Entnehmen Sie dem vorgegebenen Text wortgetreu die Passage, die mit „Die Lebensgeschichten, verbunden“ beginnt und sich bis einschließlich „Titelhelden unserer Tage.“ fortsetzt.

Vorgegebener Text:
============================================================
„Wege ins Wunderland“ ist eine lebendige, spannende Literatur- und Zeitgeschichte über die großen englischen Kinderbuchautoren, die uns alle mit ihren Geschichten bezaubert haben. 

Die Lebensgeschichten, verbunden mit Inhaltsangabe und Interpretation von Lewis Carroll (Alice im Wunderland), J.M.Barrie (Peter Pan), R.L. Stevenson (Die Schatzinsel), R. Kipling (Dschungelbuch), K. Grahame (Wind in den Weiden), A.A. Milne (Pu, der Bär), E. Nesbit (Die Kinder von Arden), F.H. Burnett (Der geheime Garten), H. Lofting (Dr. Dolittle), P.L.Travers (Mary Poppins) J.K. Rowling (Harry Potter), eröffnen jene Wege, auf denen die weltberühmten Geschöpfe ihrer Phantasie ins Wunderland gelangten, von Alice bis zu Harry Potter - dem erfolgreichsten Titelhelden unserer Tage.

Thema und Anlage des Buches entsprechen den einschlägigen Zielsetzungen mehrerer Arbeitsgemeinschaften, an denen durchweg junge Auszubildende des deutschen Buchhandels teilnahmen. Ihnen dankt der Autor für viele nützliche Fragen, Hinweise und Anregungen.
============================================================
Auszüge der Einträge:
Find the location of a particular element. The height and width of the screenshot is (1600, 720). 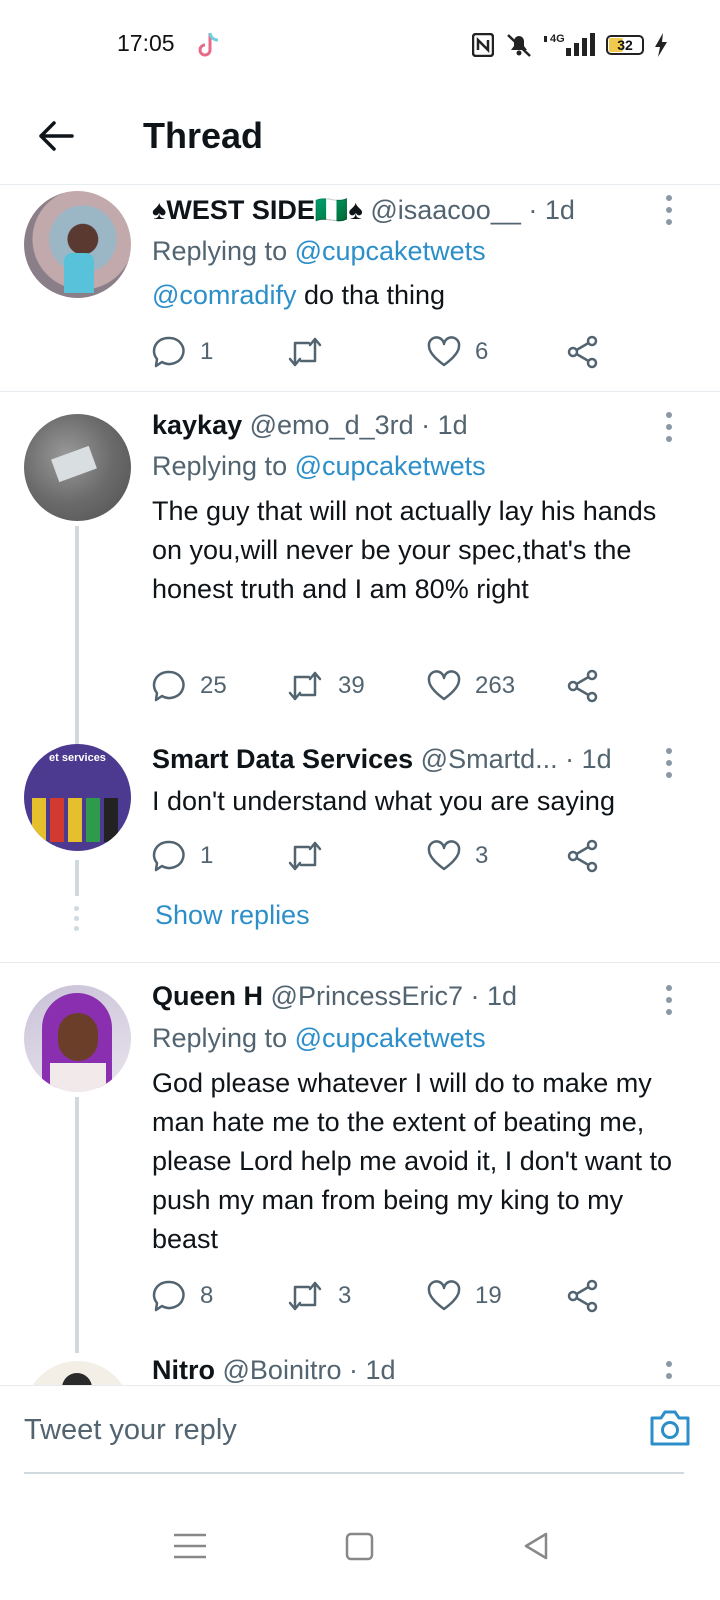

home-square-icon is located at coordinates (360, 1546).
============================================================
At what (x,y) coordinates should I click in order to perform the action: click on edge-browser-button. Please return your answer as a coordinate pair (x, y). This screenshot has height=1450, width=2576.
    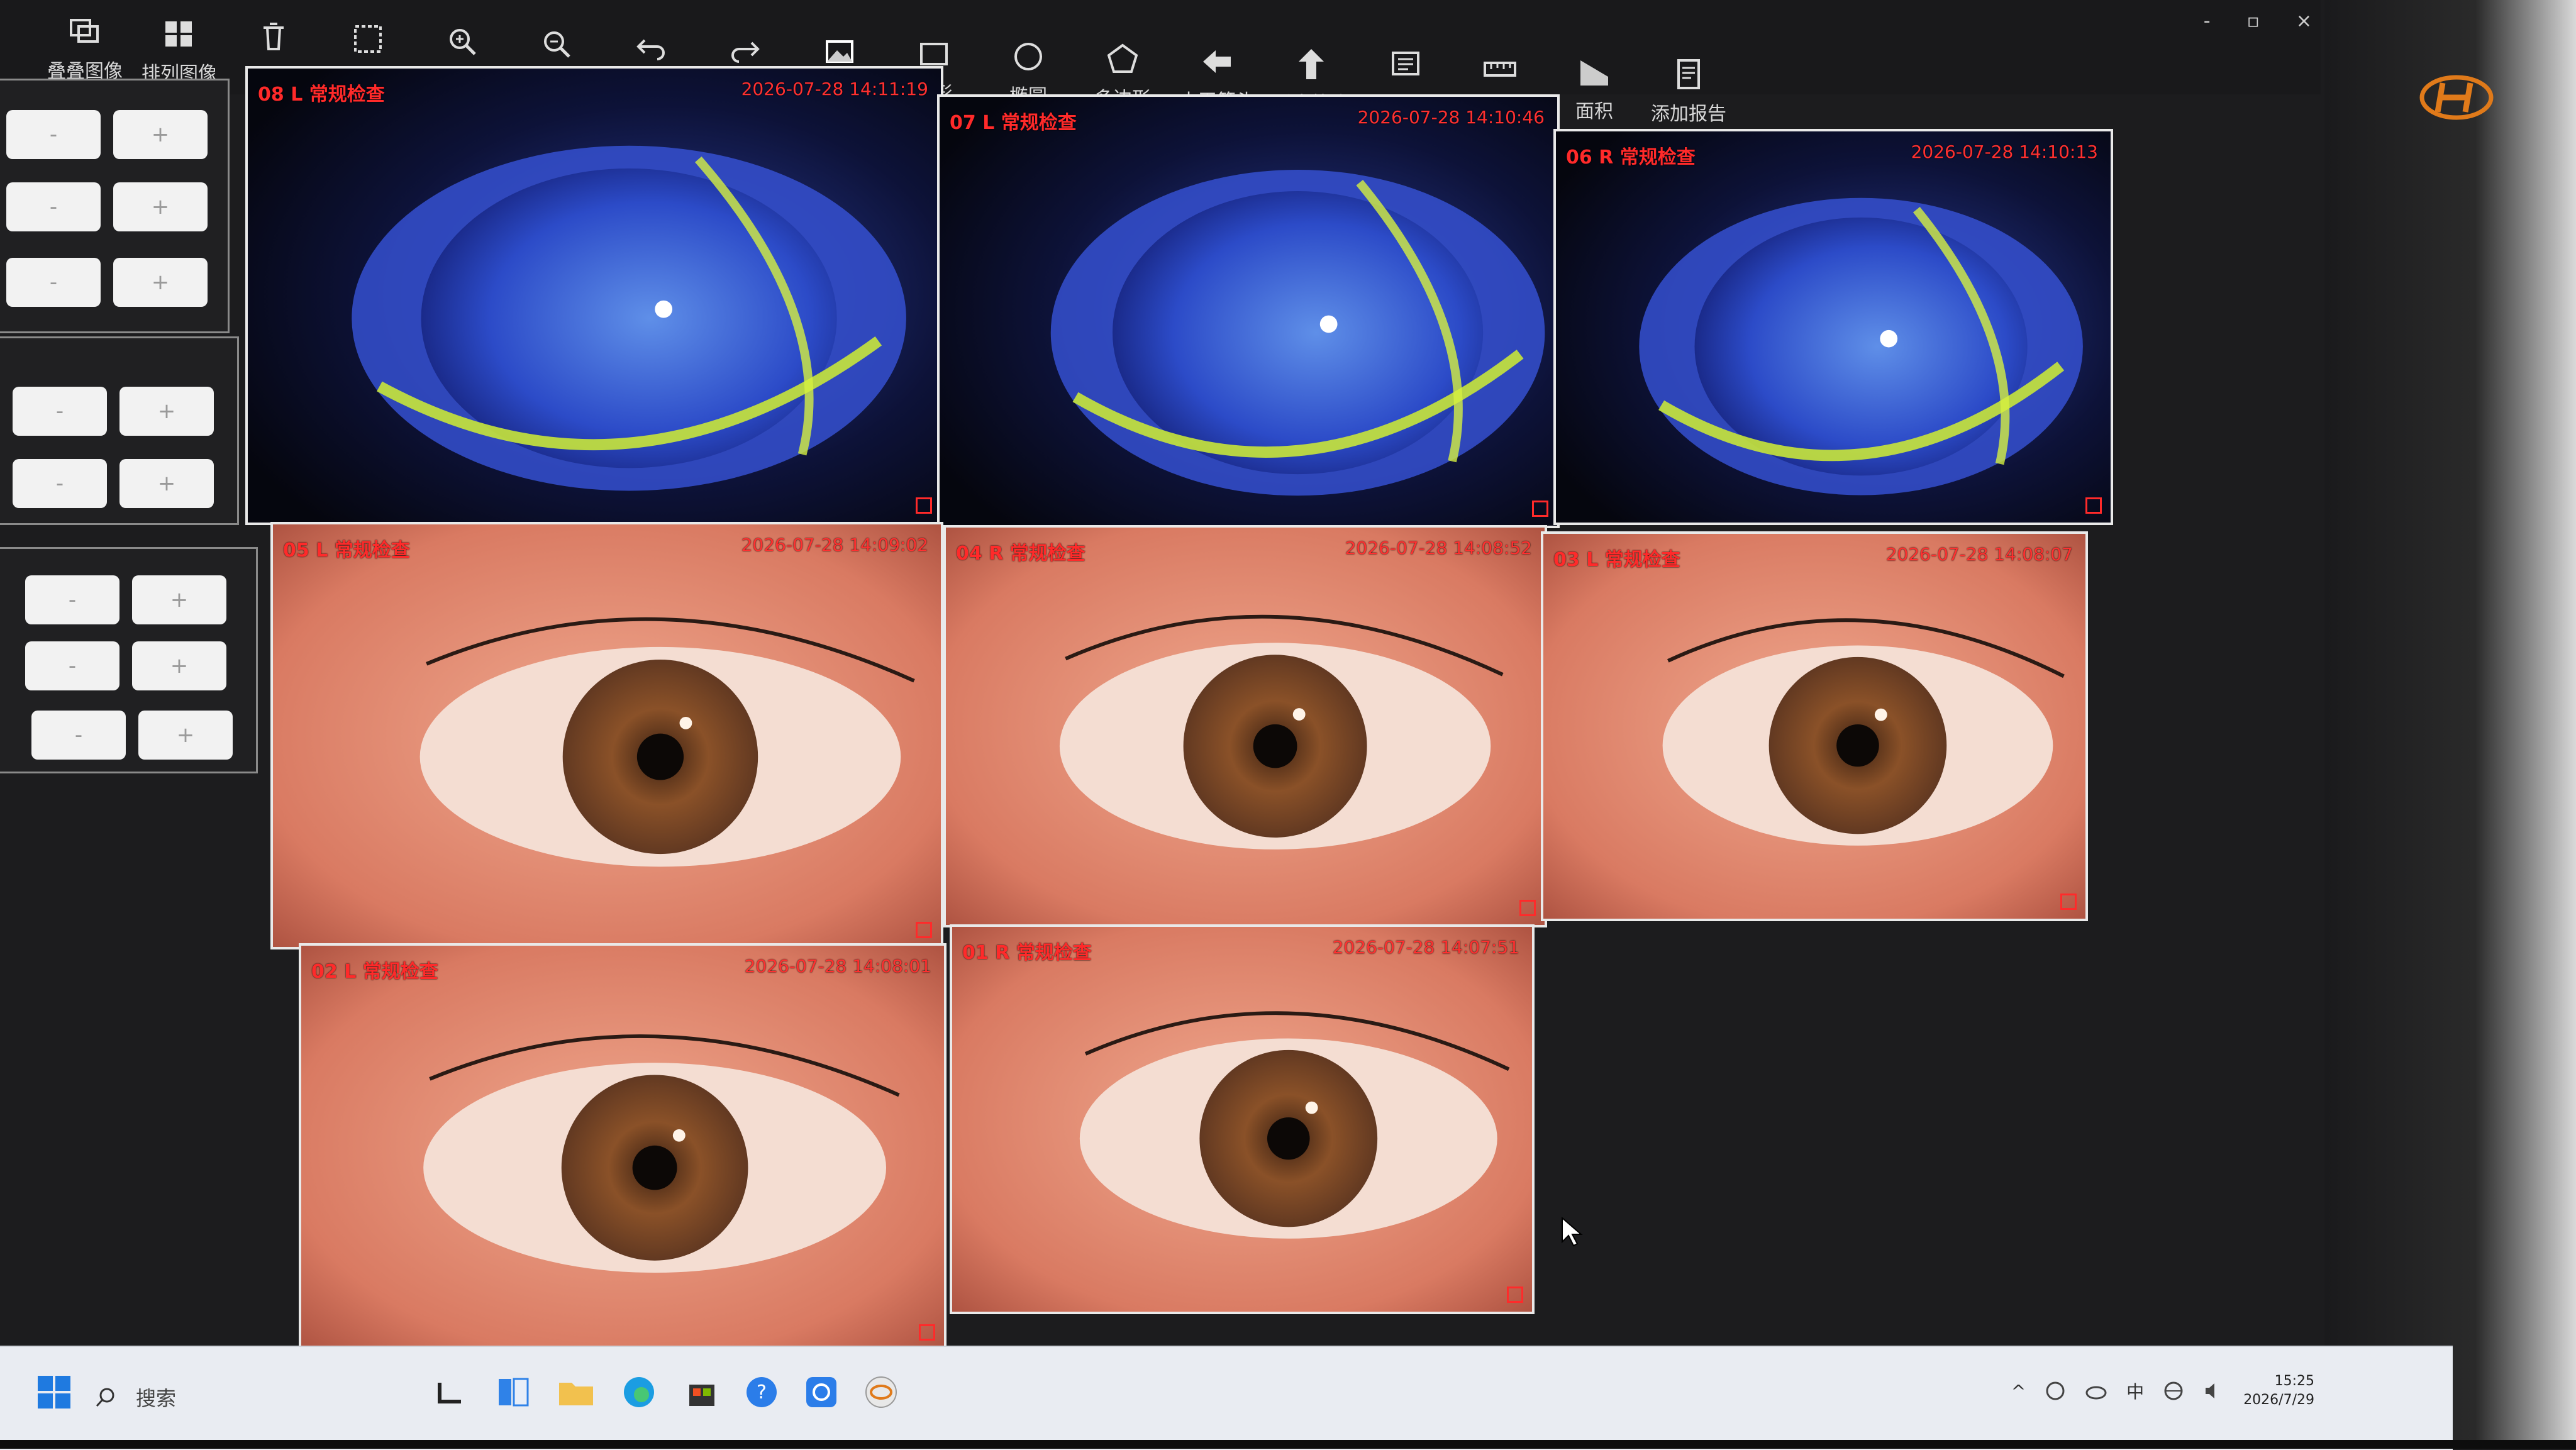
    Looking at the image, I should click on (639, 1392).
============================================================
Antwort zur Aufgabe:
Die Lebensgeschichten, verbunden mit Inhaltsangabe und Interpretation von Lewis Carroll (Alice im Wunderland), J.M.Barrie (Peter Pan), R.L. Stevenson (Die Schatzinsel), R. Kipling (Dschungelbuch), K. Grahame (Wind in den Weiden), A.A. Milne (Pu, der Bär), E. Nesbit (Die Kinder von Arden), F.H. Burnett (Der geheime Garten), H. Lofting (Dr. Dolittle), P.L.Travers (Mary Poppins) J.K. Rowling (Harry Potter), eröffnen jene Wege, auf denen die weltberühmten Geschöpfe ihrer Phantasie ins Wunderland gelangten, von Alice bis zu Harry Potter - dem erfolgreichsten Titelhelden unserer Tage.